Homeowners impacted by the coronavirus lockdown can now extend their mortgage payment holiday. Find out more here.

The mortgage payment holiday scheme will be extended for up to six months following the news that England will go back into national lockdown from 5 November until 2 December.

The scheme had been due to come to an end on Saturday 31 October, but as a result of the new measures designed to contain the Covid-19 pandemic, borrowers who have not yet had a mortgage holiday can request a pause in repayments from their lender that can last up to six months.

The Financial Conduct Authority (FCA) has asked mortgage lenders extend the availability of payment deferrals to support borrowers who are experiencing payment difficulties because of coronavirus so that:

  • those who have not yet had a payment deferral will be eligible for two payment deferrals of up to six months in total
  • those who currently have an initial payment deferral, will be eligible for another payment deferral of up to three months
  • those who have resumed repayments after an initial payment deferral will be eligible for another payment deferral of up to three months

This means homeowners who have had their payments deferred already can extend their mortgage holiday for a further three months until they reach the six-month limit.

Some borrowers will not be eligible for the extension because they have already had two mortgage payment deferrals up to the six-month limit.

In such cases, the FCA has said borrowers who have already taken the full payment holiday but need further help should speak to their lenders to agree an alternative form of “tailored support”.

The FCA is also proposing that no one will have their home repossessed without their agreement until after 31 January 2021.

Given data ▸
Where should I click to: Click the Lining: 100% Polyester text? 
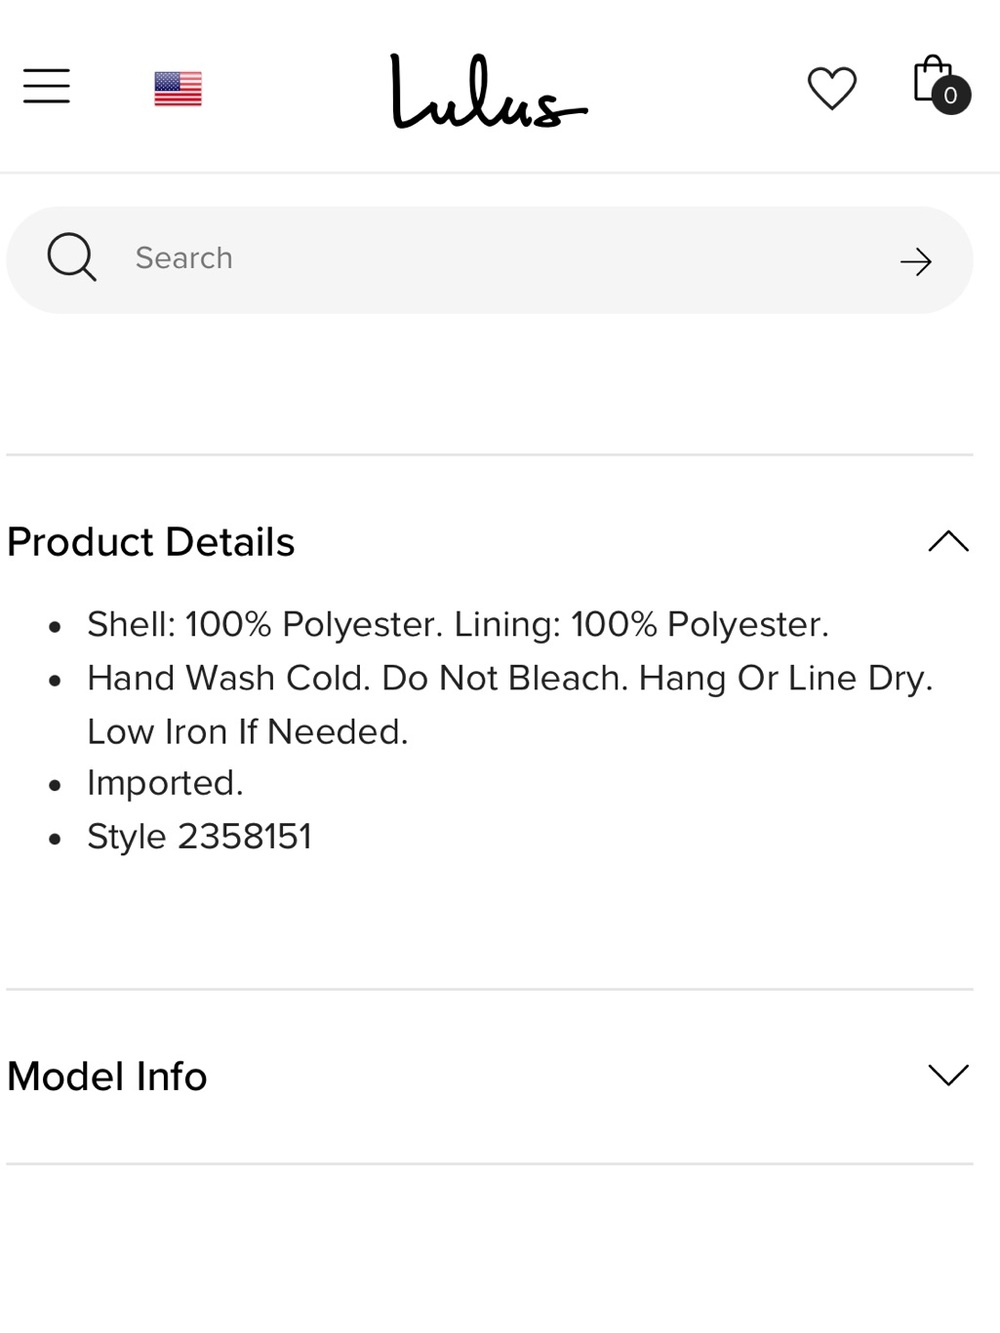click(642, 624)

Problem set ▸
**a.** Translate this sentence from the text on mortgage payment holidays into Spanish: "Some borrowers will not be eligible for the extension because they have already had two mortgage payment deferrals up to the six-month limit."
**b.** Write a continuation of the text on mortgage payment holidays, starting after its last sentence.

Task results ▸
**a.** Algunos prestatarios no podrán optar a la prórroga porque ya han tenido dos aplazamientos de pago de la hipoteca hasta el límite de seis meses.

**b.**
What’s the background?

A mortgage payment holiday means repayments are deferred for a specific period and during this time, a homeowner will not have to pay anything, but interest will continue to accrue and will be added to the total amount that is owed.

The mortgage holiday scheme was first implemented following the April lockdown and by October 2020, industry figures showed that 162,000 mortgage payment deferrals were in place, down from a peak of 1.8m in June.

Lenders will work with borrowers who are struggling to meet their repayments to find the best solution for them.

This includes extending the payment holiday, agreeing to reduced payments, switching them to an interest-only mortgage and extending the mortgage term.

How does a mortgage payment holiday work?

Customers whose finances have been impacted by coronavirus are allowed to take time off making mortgage repayments.

The original payment holiday was announced on 17 March and lasted for three months, but the term has now been extended to cover the latest lockdown measures in England.

Because mortgage payments are only deferred, the interest that would have been paid is added to the outstanding debt owed.

This means the missed payments will need to be made up at some point in the future.

What other options are available?

Lenders have agreed to work with borrowers to find the best solution for them.

This may be a payment holiday, or they may look at other options that could better suit their circumstances.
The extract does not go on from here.